> _To do_
Swap "particular" for "specific" in everything from the start of the rows below down to the line containing "legend-label: Action Entropy", changing nothing else. Return only those lines, without the pictures.

> _Data supplied_
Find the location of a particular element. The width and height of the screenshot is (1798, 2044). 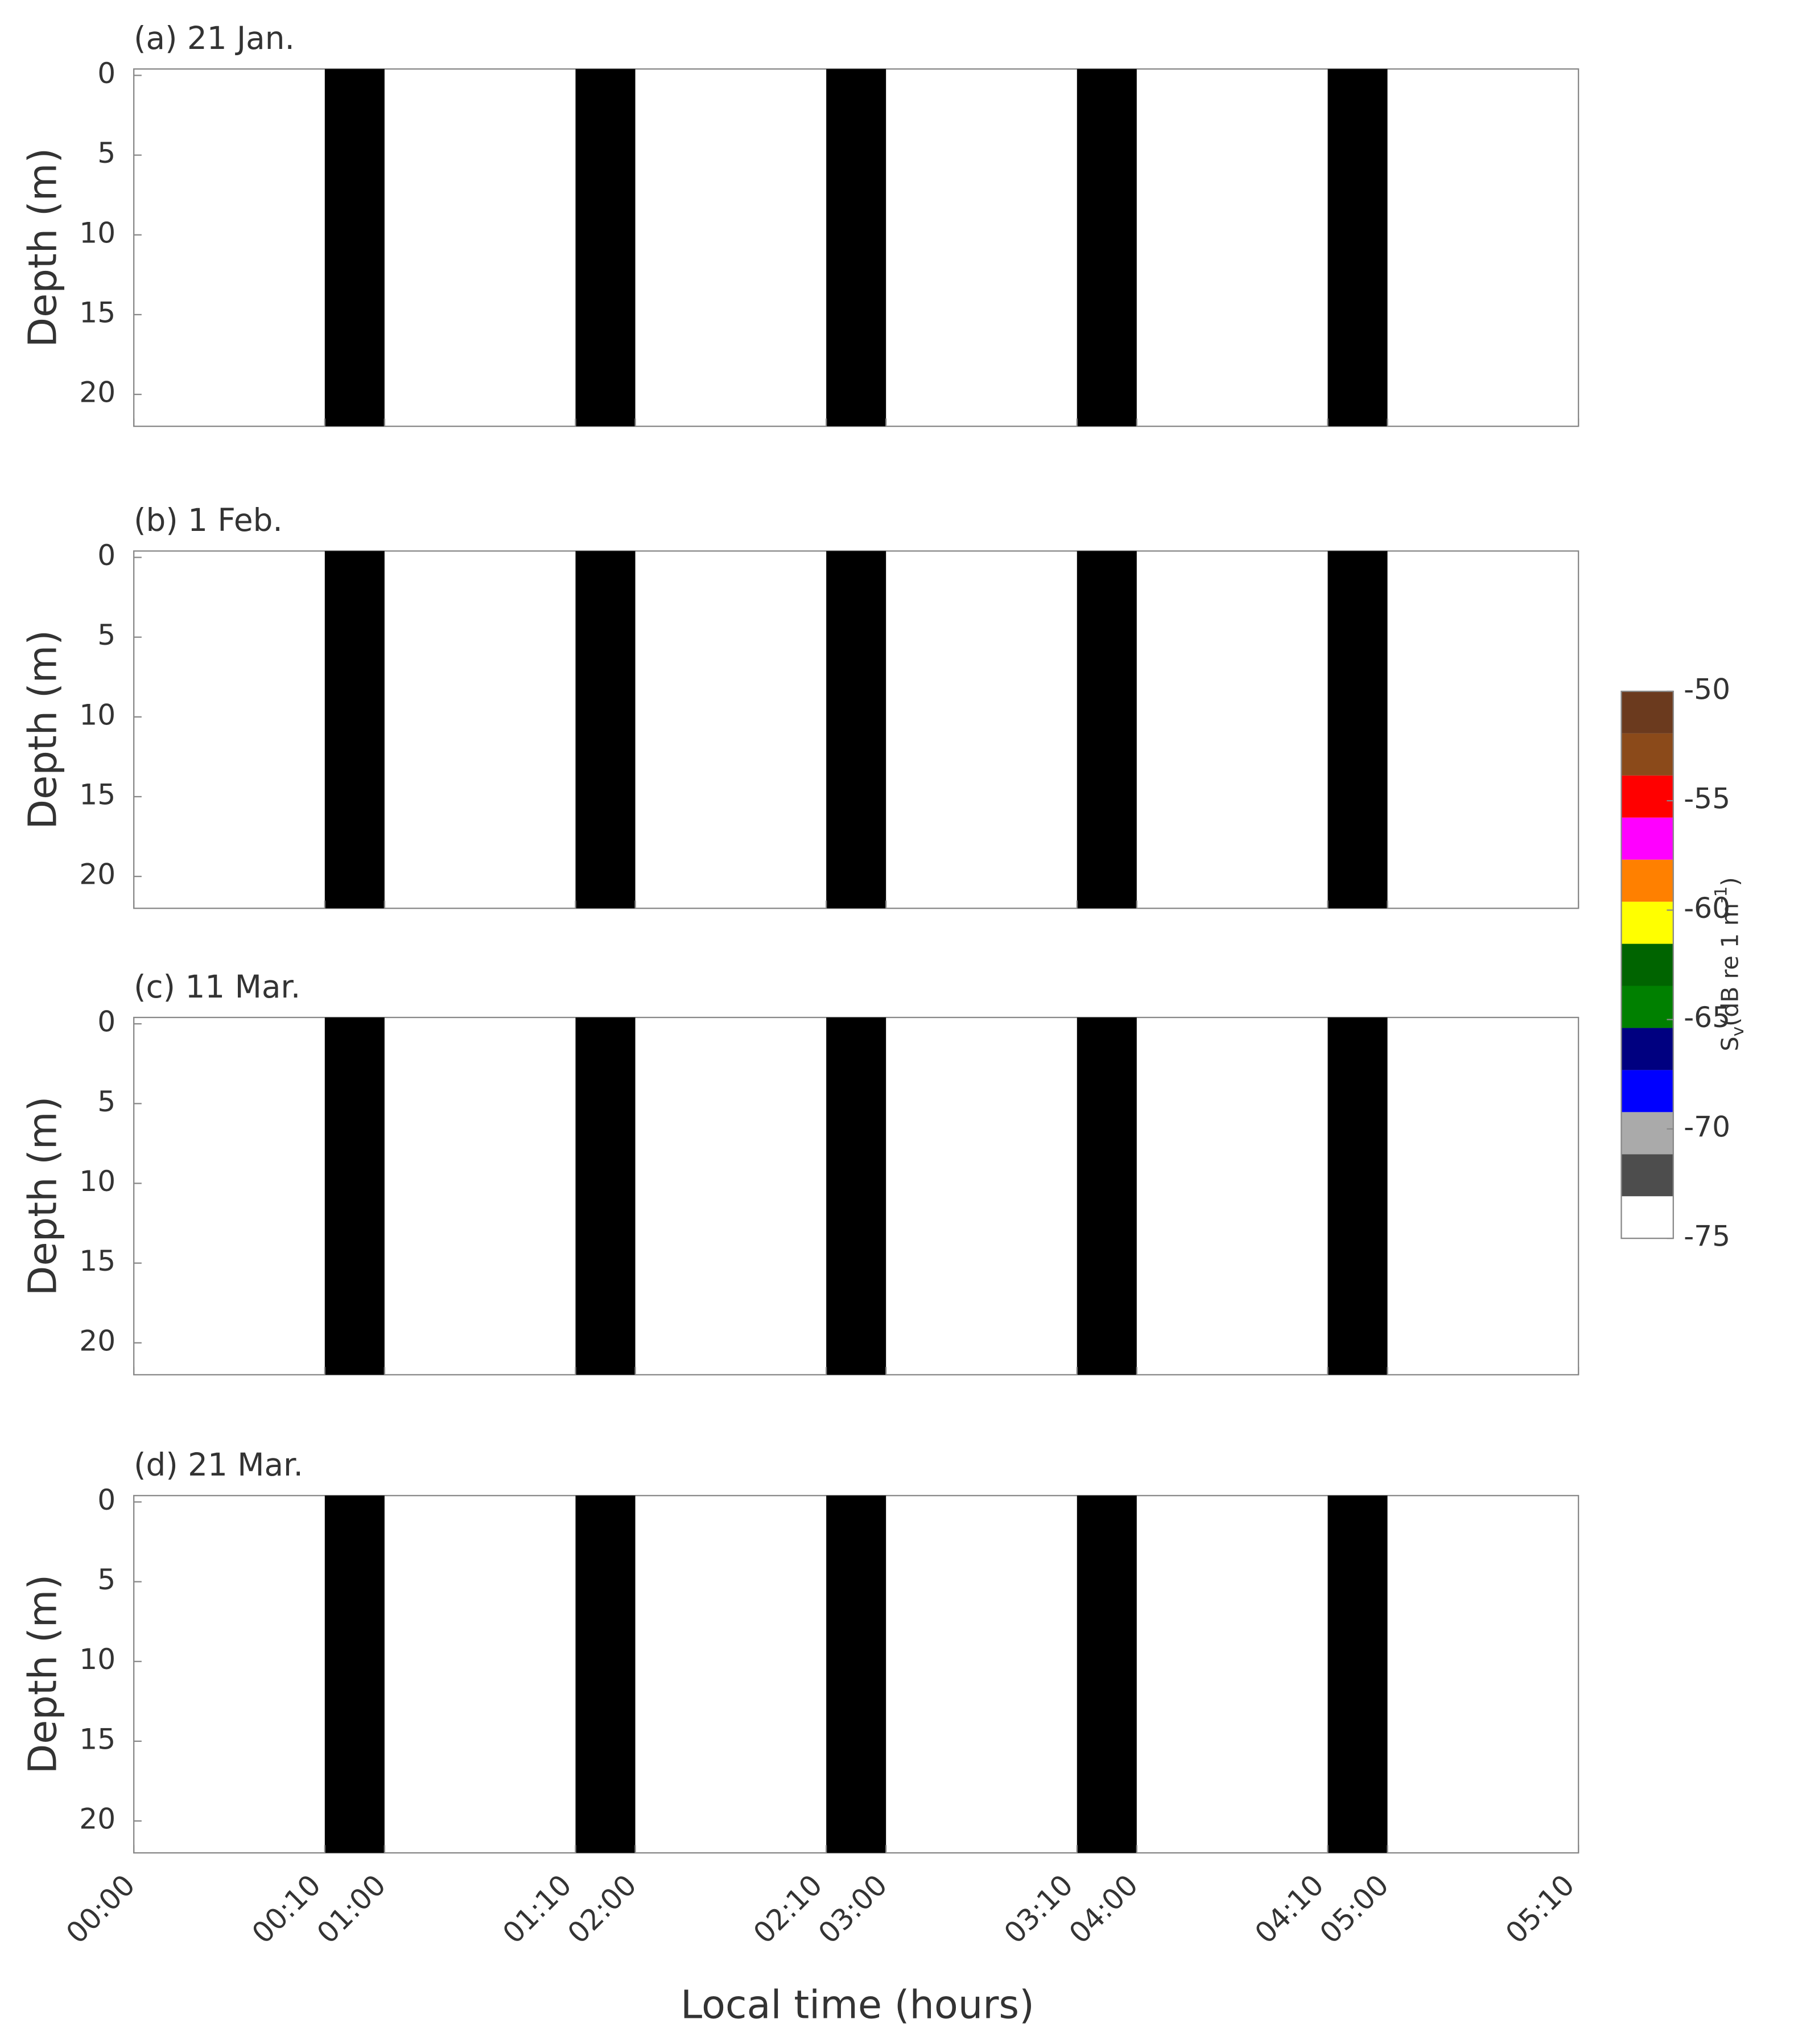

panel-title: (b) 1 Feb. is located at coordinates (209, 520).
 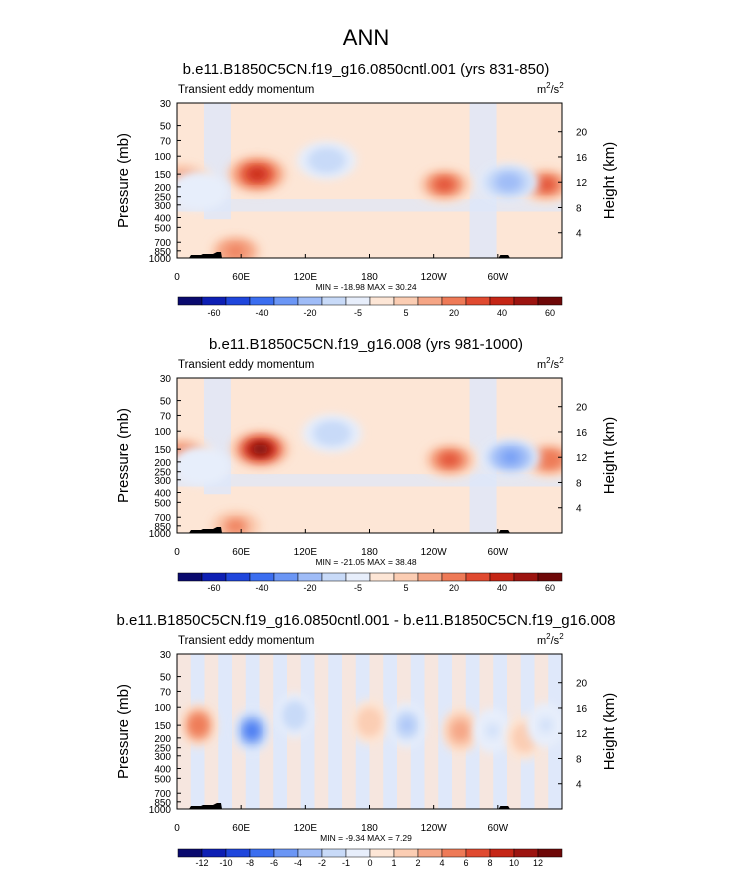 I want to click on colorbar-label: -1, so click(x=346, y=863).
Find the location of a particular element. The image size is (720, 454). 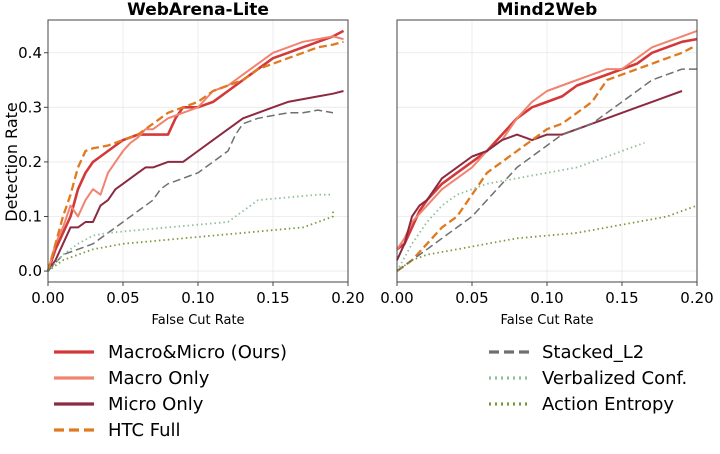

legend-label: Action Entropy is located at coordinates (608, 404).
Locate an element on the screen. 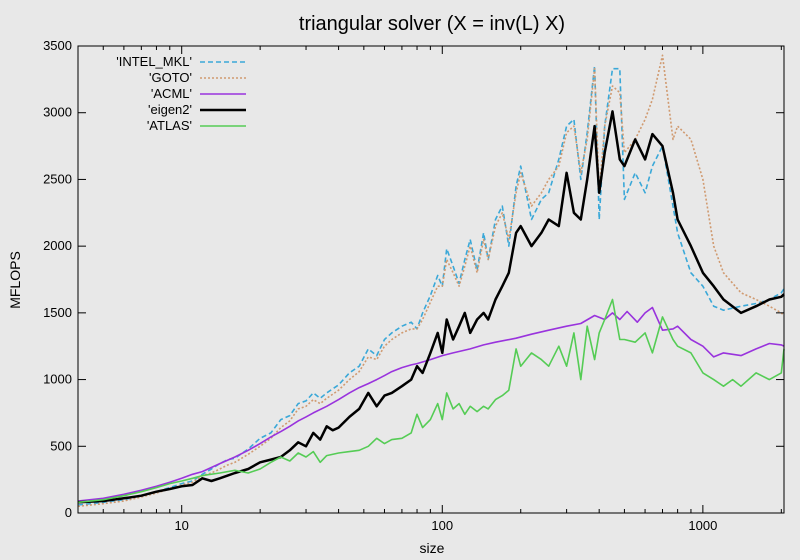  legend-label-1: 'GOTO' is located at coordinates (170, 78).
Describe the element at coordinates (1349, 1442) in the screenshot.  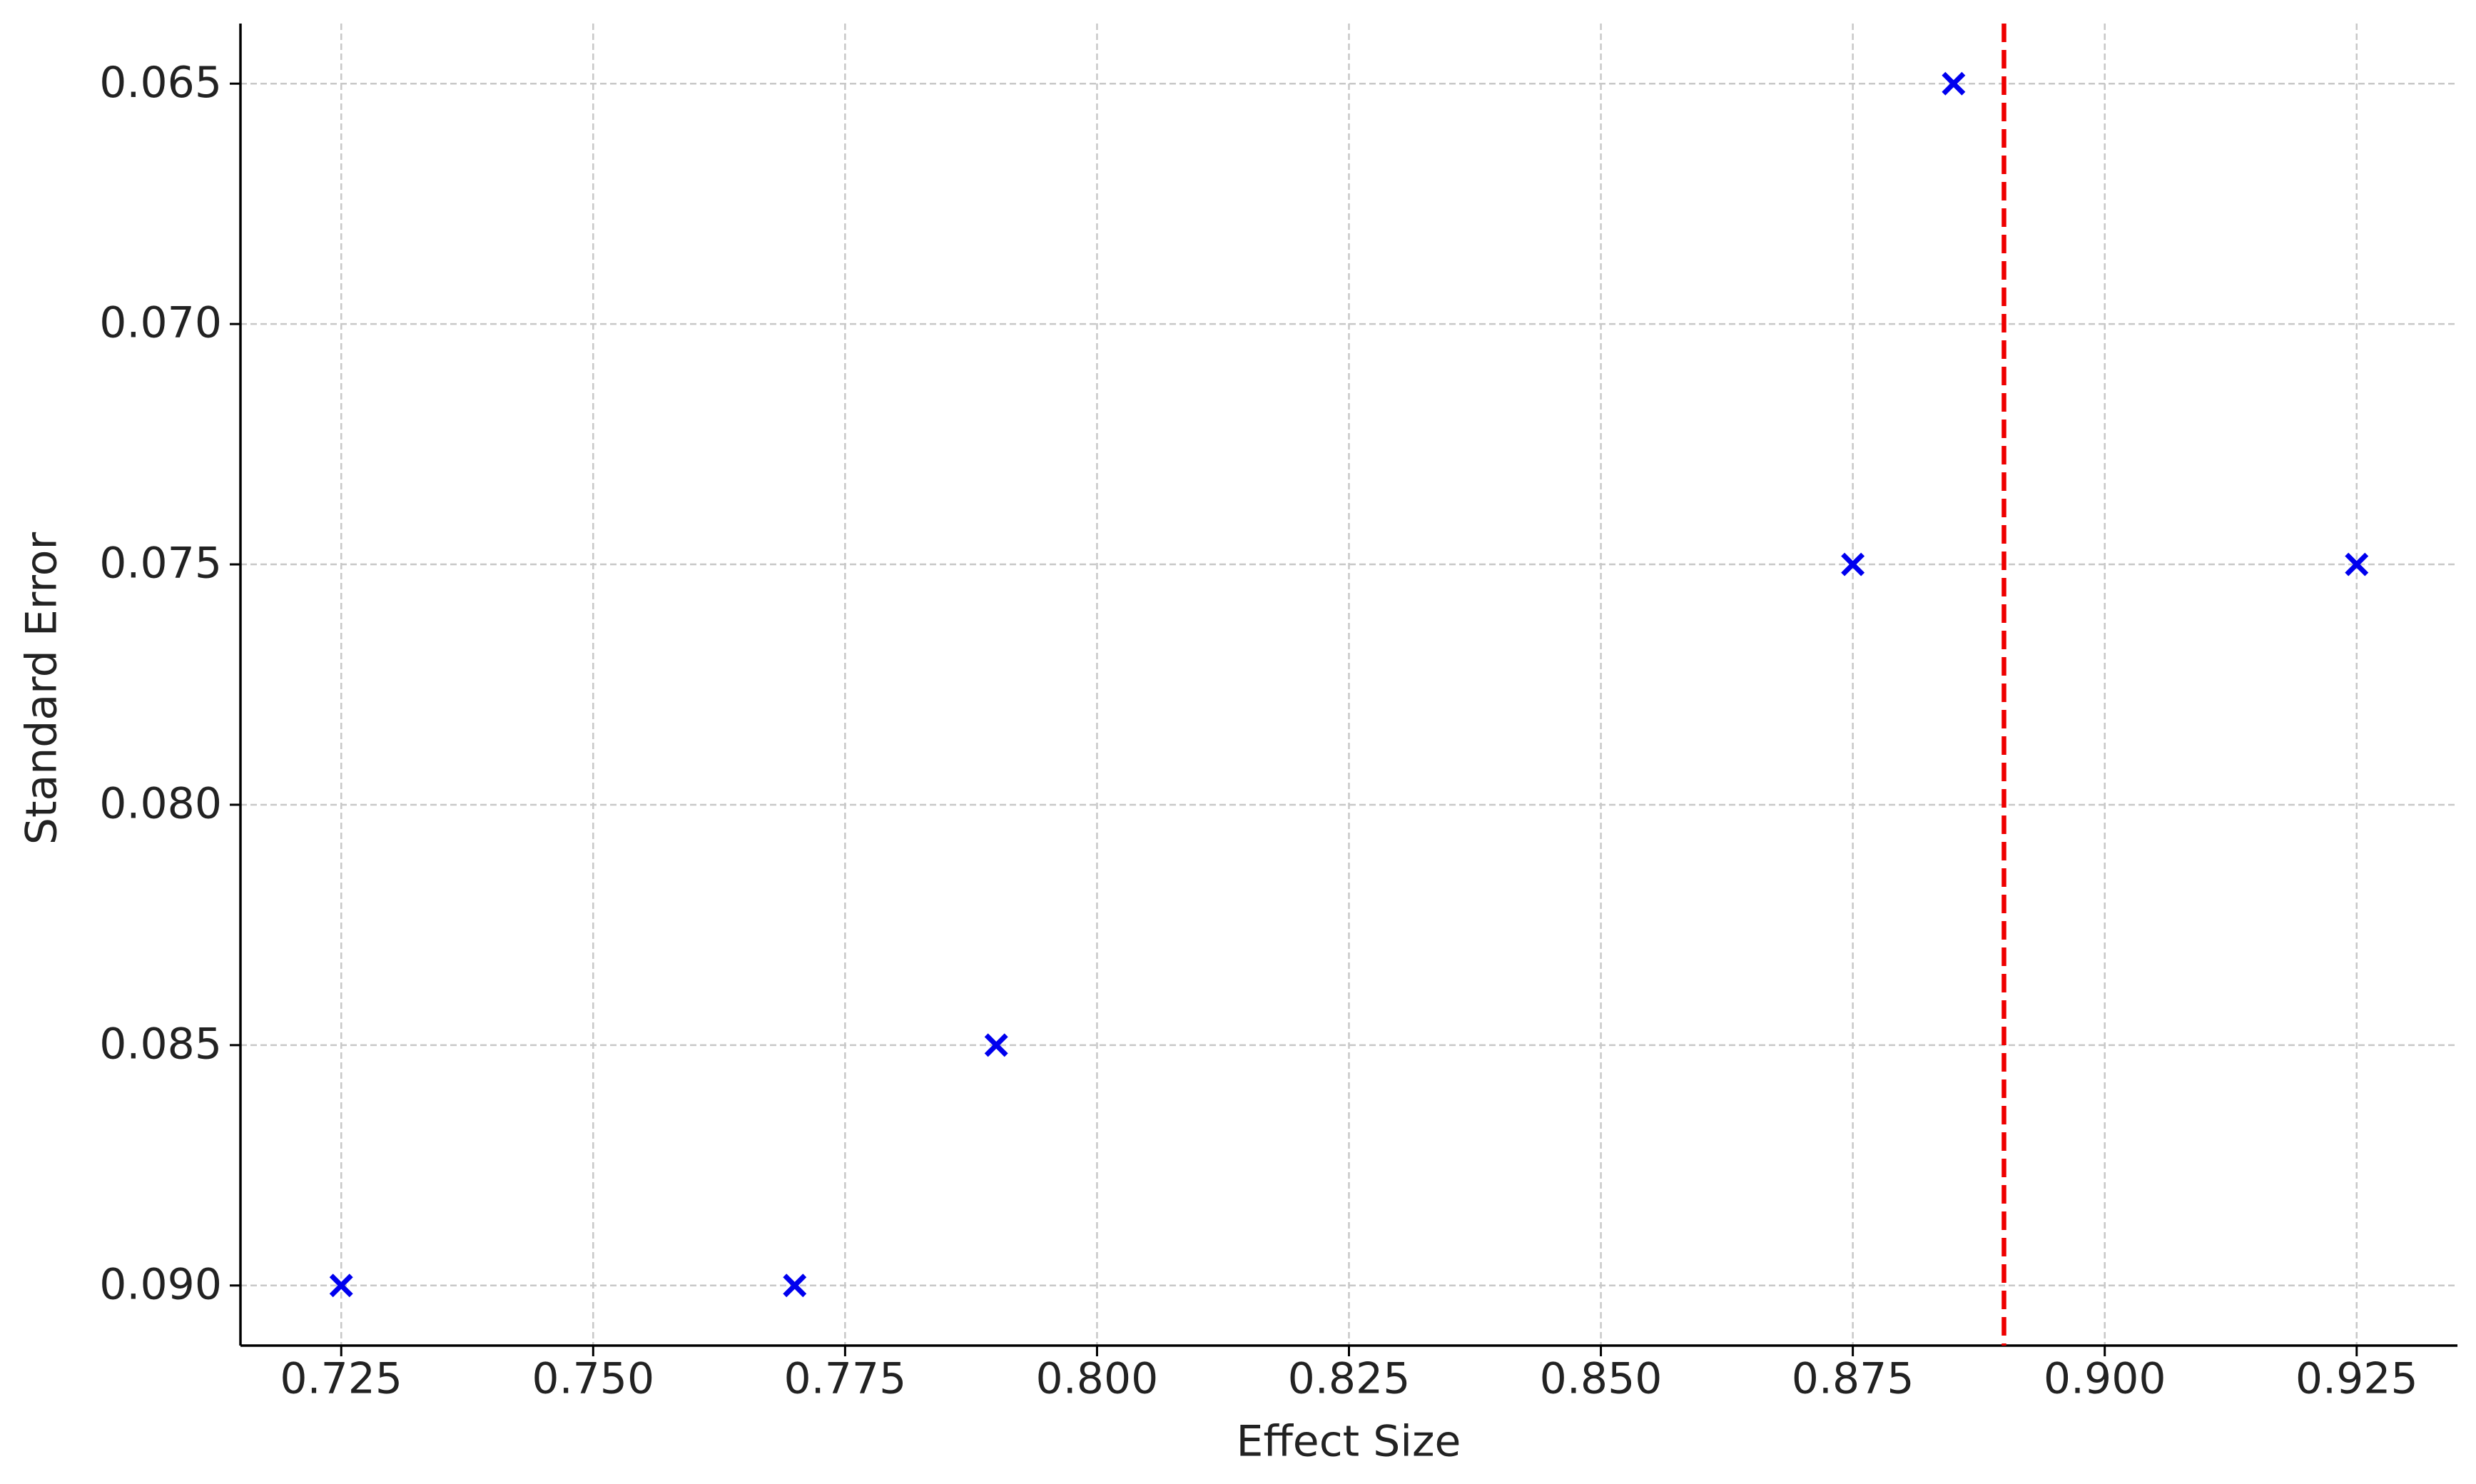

> _Task answer_
Find the location of a specific element. The width and height of the screenshot is (1798, 2044). 

panel-title: (b) 1 Feb. is located at coordinates (209, 520).
  I want to click on colorbar-label: -1, so click(x=346, y=863).
Find the location of a specific element. The image size is (720, 454). 

legend-label: Action Entropy is located at coordinates (608, 404).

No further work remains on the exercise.